Definition
Takeoff weather minimums (visibility and sometimes ceiling) that are higher than, or otherwise different from, the standard minimums established by regulation for an IFR departure at a particular airport. They are published when terrain, obstacles, or other local factors require better visibility or specific climb gradients to depart safely. Nonstandard takeoff minimums are indicated on instrument approach charts by a small triangle symbol containing the letter T and are detailed in the front of the Terminal Procedures Publication.
Plain English
These are special weather rules for taking off on an instrument flight plan from certain airports, where you need clearer weather than usual before you are allowed to depart. The airport has something nearby — like hills, towers, or terrain — that makes a normal departure unsafe in low visibility, so the FAA raises the bar.
Context Anchor
A pilot sees these during an IFR preflight briefing, on departure information for an airport, or when reviewing instrument procedure notes before takeoff.
Derivation
Nonstandard simply means 'not the standard one.' Here, 'standard' refers to the default IFR takeoff minimums set by regulation (typically 1 statute mile visibility for aircraft with two engines or fewer).

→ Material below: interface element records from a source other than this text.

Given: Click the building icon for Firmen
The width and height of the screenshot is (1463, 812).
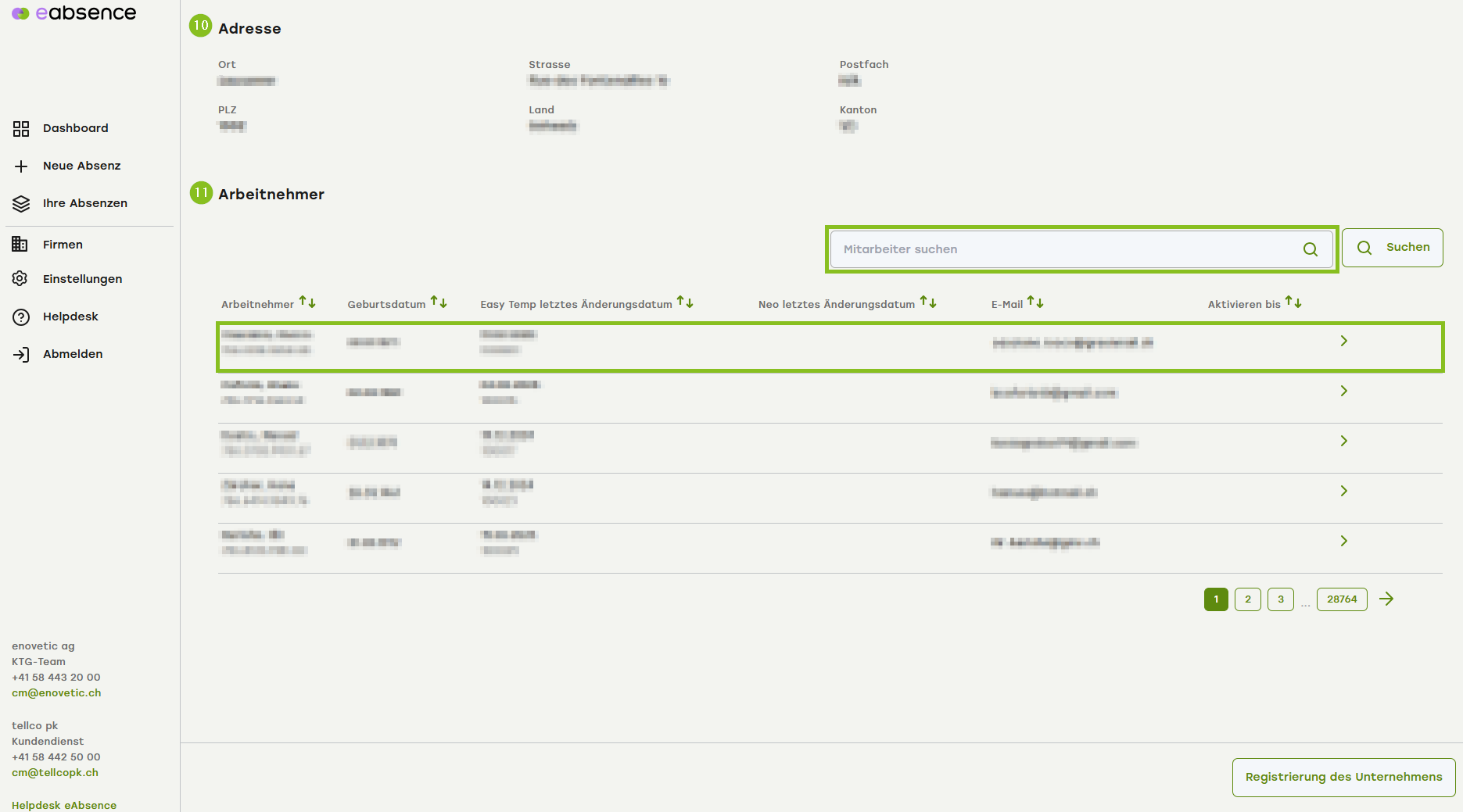Looking at the screenshot, I should 20,245.
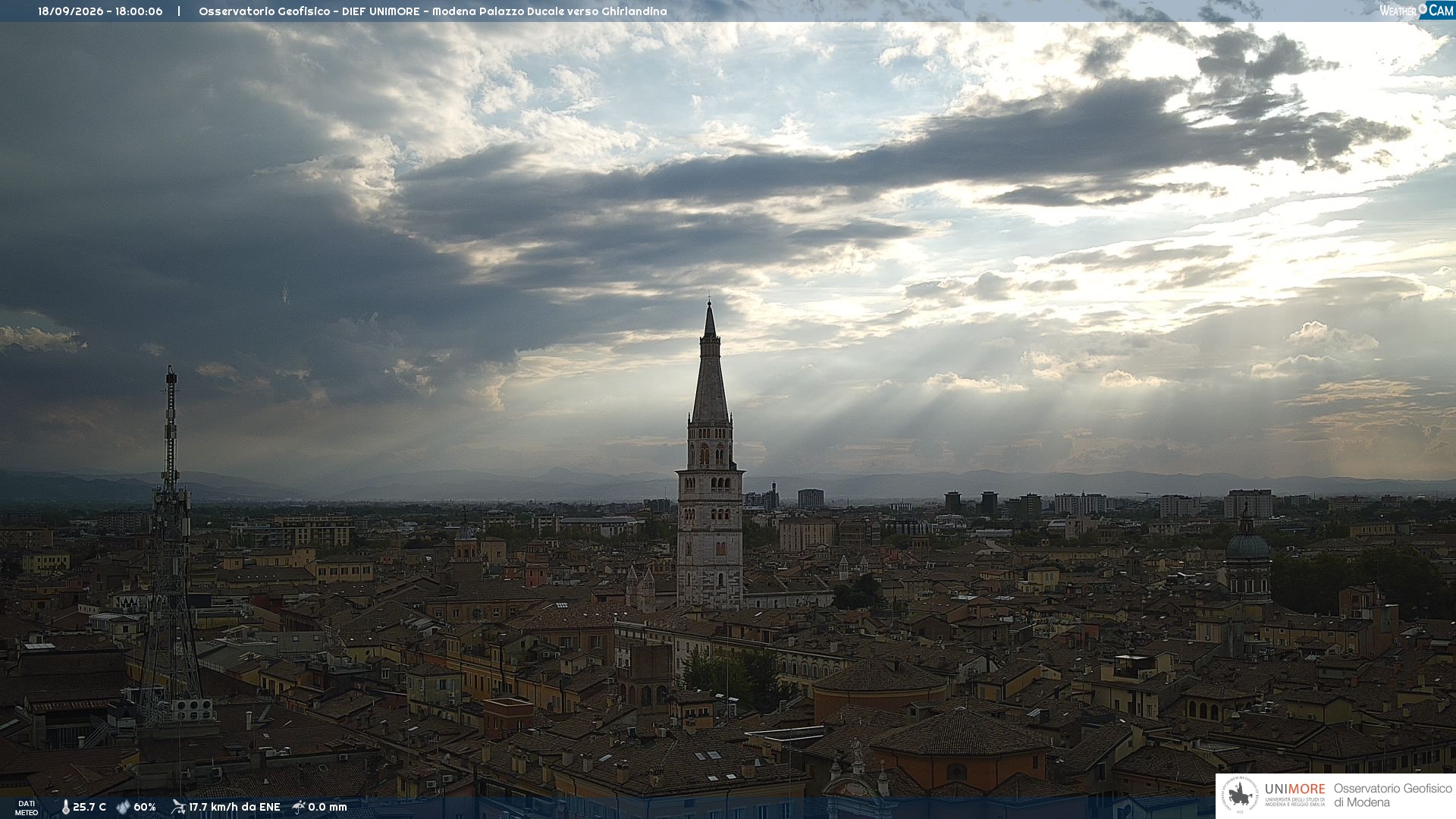Open the DATI METEO label
Image resolution: width=1456 pixels, height=819 pixels.
[27, 808]
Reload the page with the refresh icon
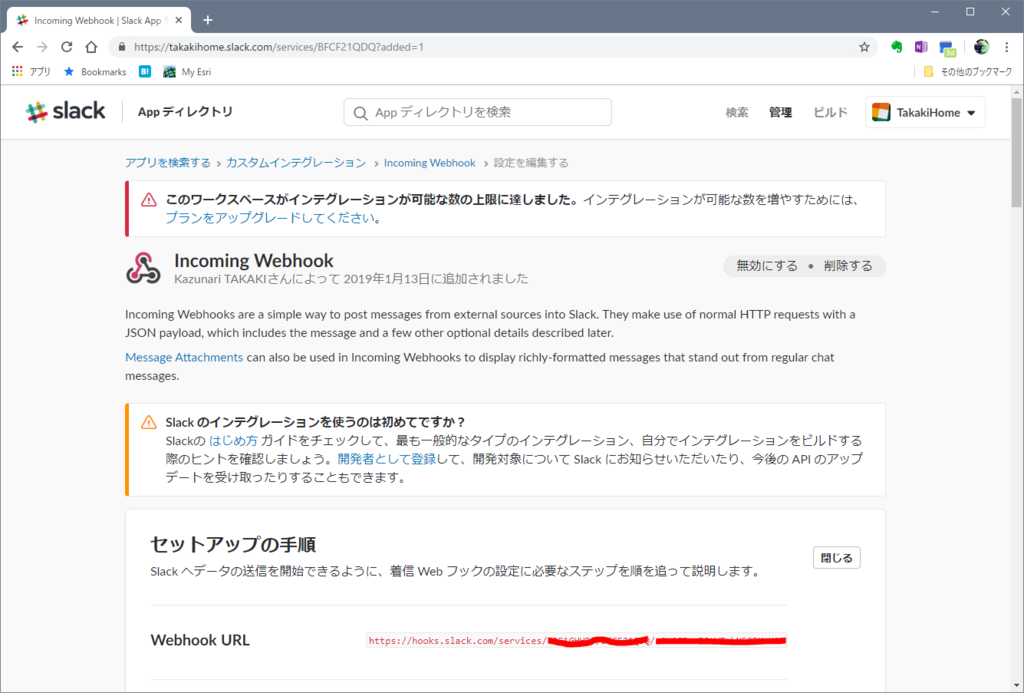This screenshot has height=693, width=1024. 66,46
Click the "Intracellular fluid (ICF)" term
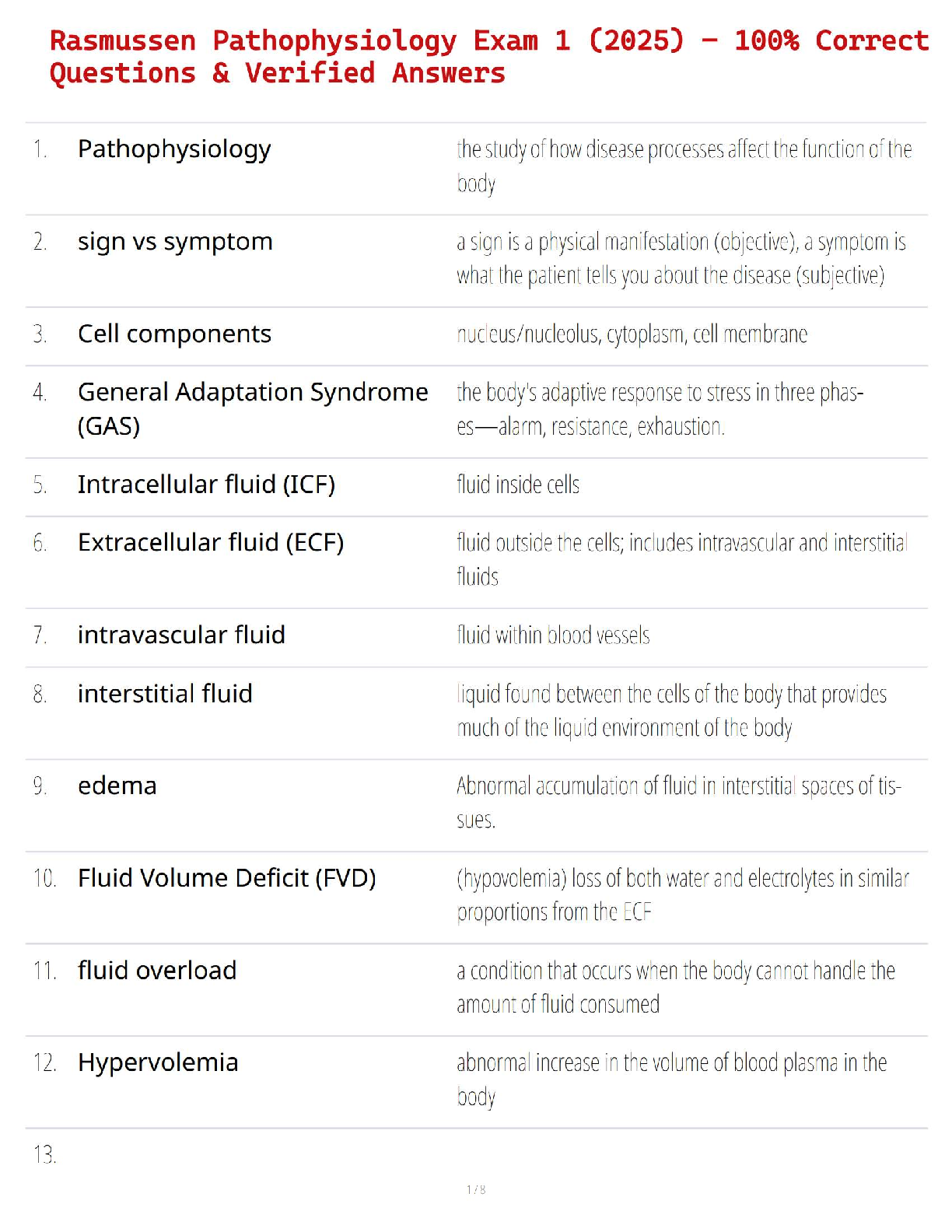 tap(206, 485)
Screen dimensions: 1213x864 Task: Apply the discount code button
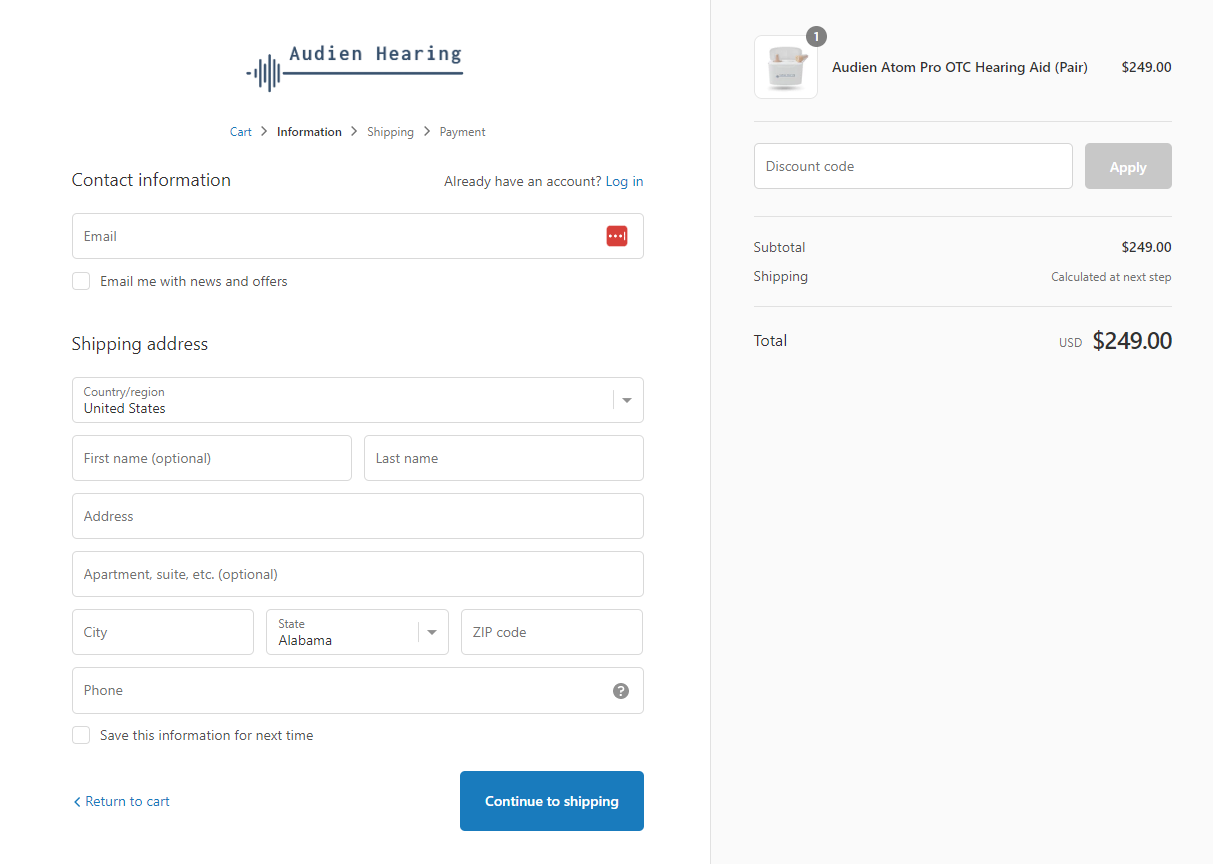point(1127,167)
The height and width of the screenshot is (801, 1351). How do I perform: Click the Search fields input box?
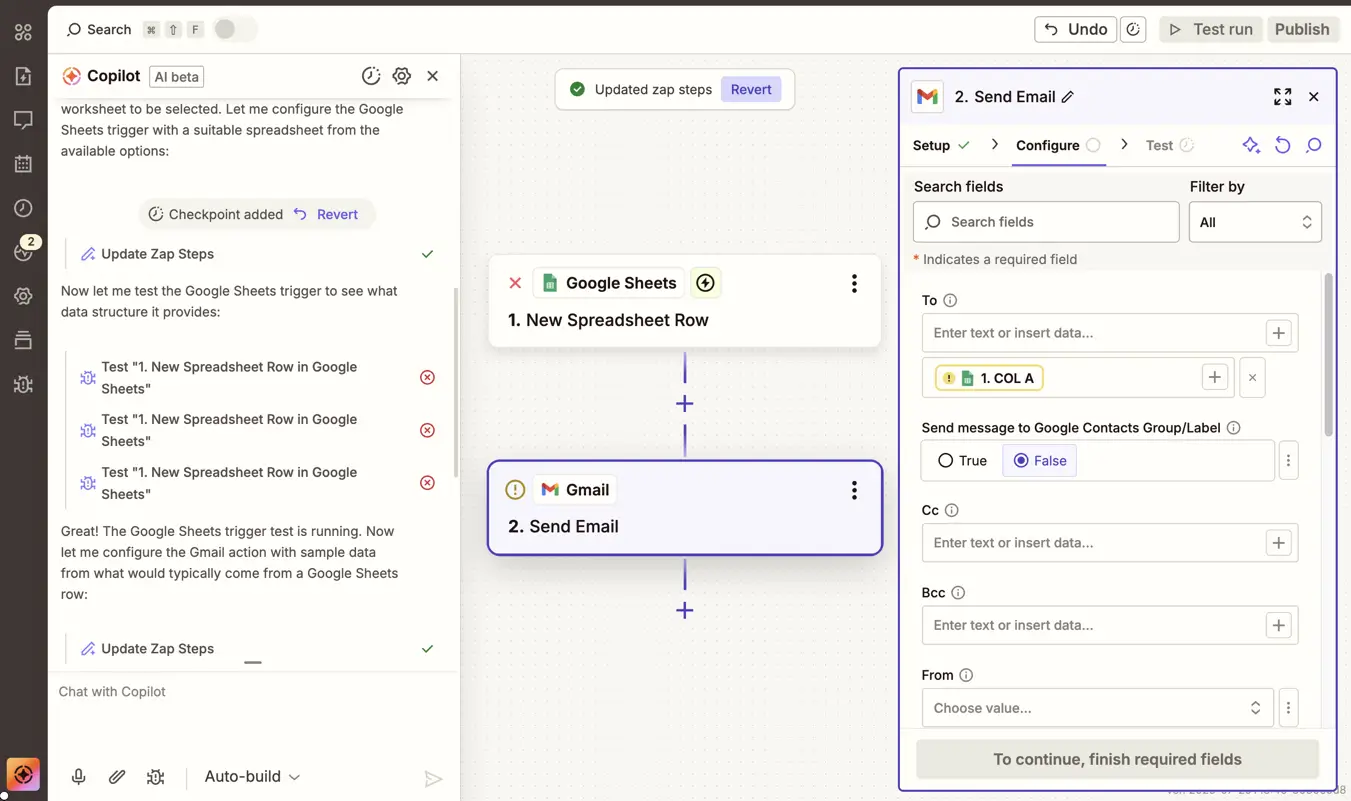click(1045, 221)

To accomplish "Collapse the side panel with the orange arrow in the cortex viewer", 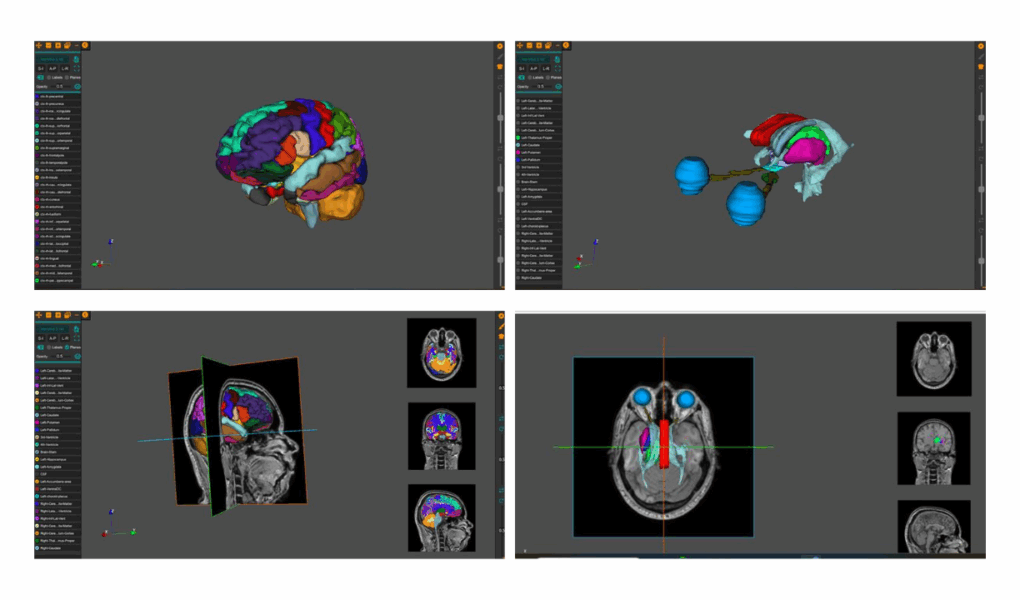I will (85, 46).
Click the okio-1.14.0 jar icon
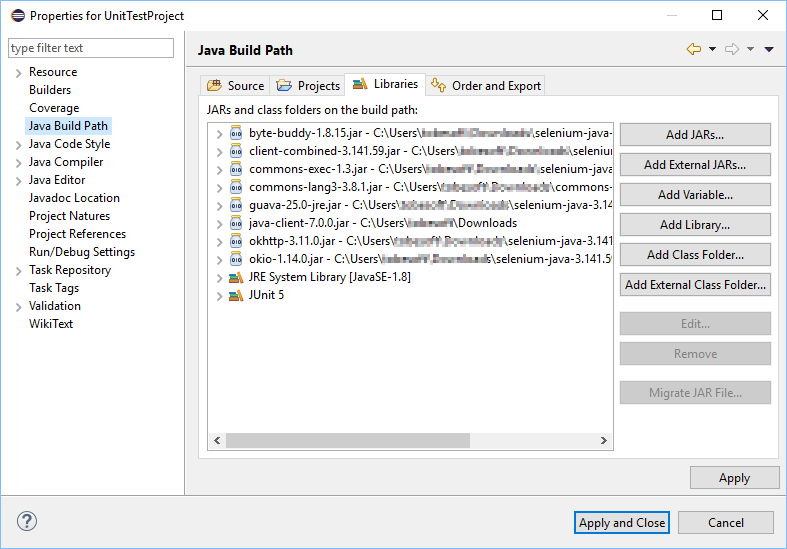This screenshot has width=787, height=549. click(x=236, y=259)
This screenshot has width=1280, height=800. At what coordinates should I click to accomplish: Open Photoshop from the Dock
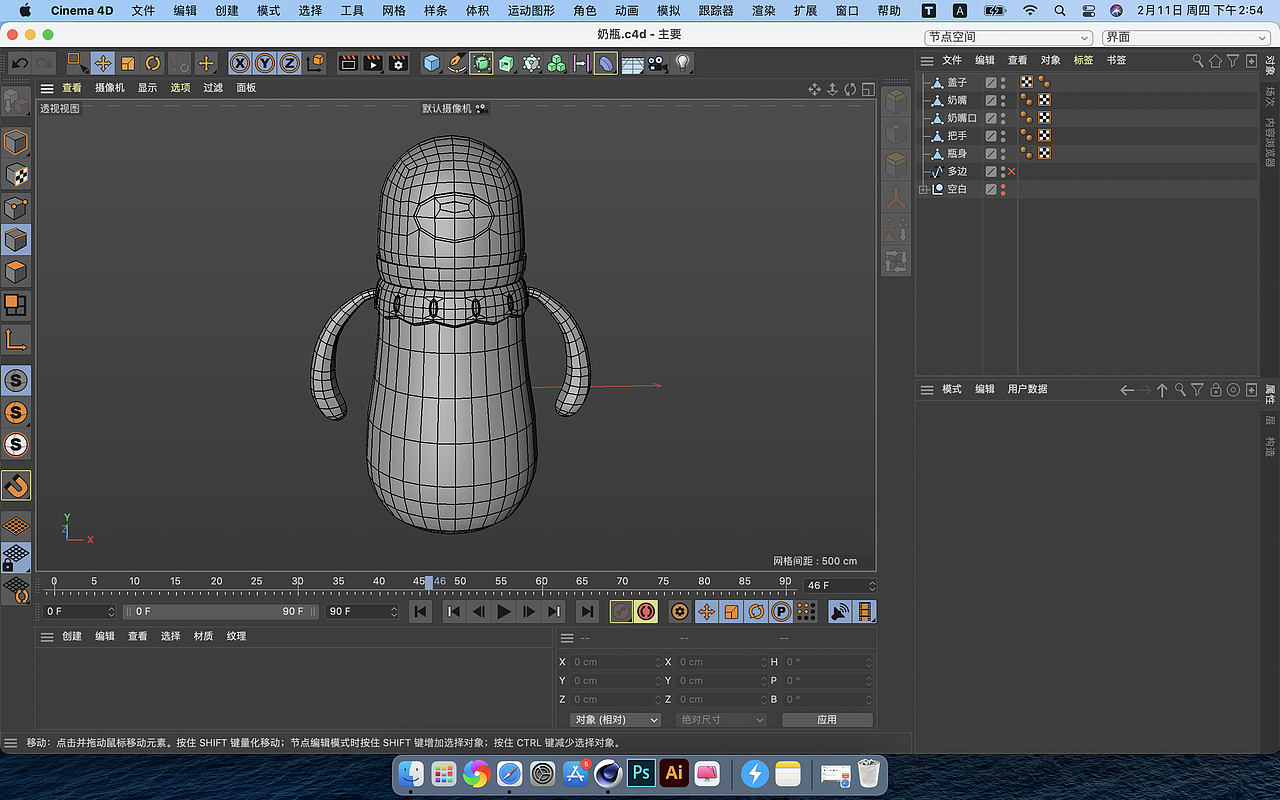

When an airport's published minimums differ from that default, they are nonstandard.
Why Pilots Care
Pilots must know these modified limits to avoid obstacles and meet legal requirements for a safe IFR departure.
Intuition Check
Do not read “minimums” as just a suggestion or comfort level. Here it means the lowest published condition or performance used for that IFR takeoff; “nonstandard” means the normal default does not apply.
Example Sentence 1
Before filing IFR out of that mountain airport, the pilot checked the chart and saw the T-in-a-triangle symbol, indicating nonstandard IFR takeoff minimums.
Example Sentence 2
Nonstandard IFR takeoff minimums at the mountain airport delayed the departure until conditions improved.